Instructions for the task: Go through the data below and return each line where the string "chart" occurs.

**** Data to examine

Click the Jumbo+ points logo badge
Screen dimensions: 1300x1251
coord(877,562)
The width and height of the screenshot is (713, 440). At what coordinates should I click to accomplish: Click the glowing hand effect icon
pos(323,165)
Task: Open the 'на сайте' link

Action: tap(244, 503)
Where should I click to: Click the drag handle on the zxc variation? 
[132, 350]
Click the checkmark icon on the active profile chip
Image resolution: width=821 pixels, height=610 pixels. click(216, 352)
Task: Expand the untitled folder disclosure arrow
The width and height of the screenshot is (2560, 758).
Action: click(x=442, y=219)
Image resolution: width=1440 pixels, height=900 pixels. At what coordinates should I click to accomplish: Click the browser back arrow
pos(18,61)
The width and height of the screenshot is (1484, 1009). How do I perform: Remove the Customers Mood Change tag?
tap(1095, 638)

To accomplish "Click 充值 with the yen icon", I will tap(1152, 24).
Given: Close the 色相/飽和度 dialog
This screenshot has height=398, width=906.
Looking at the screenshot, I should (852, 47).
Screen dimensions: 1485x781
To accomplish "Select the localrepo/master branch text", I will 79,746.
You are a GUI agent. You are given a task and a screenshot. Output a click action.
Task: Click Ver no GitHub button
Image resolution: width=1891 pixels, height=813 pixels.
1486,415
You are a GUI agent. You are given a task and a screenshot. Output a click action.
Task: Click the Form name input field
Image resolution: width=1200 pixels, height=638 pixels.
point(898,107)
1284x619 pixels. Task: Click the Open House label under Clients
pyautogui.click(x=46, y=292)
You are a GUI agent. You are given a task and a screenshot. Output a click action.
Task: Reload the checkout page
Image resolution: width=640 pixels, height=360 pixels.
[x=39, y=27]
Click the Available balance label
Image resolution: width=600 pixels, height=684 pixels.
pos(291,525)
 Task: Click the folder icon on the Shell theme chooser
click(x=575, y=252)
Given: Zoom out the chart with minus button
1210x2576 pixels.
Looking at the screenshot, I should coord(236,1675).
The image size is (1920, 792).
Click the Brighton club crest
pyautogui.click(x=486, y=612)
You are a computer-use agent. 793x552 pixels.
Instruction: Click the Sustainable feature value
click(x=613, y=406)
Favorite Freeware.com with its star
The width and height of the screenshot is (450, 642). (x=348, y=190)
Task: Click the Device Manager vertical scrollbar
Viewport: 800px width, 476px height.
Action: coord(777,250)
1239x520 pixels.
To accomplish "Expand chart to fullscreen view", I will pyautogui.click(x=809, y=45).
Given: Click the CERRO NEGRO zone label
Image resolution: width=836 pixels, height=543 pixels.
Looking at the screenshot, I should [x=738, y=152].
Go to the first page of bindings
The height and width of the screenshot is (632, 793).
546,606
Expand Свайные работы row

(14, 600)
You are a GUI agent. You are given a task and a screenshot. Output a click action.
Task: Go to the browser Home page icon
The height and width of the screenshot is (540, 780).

********

Solution for this task:
Given: Zoom out the chart with minus button
To accomplish "Expand chart to fullscreen view", I will pyautogui.click(x=809, y=45).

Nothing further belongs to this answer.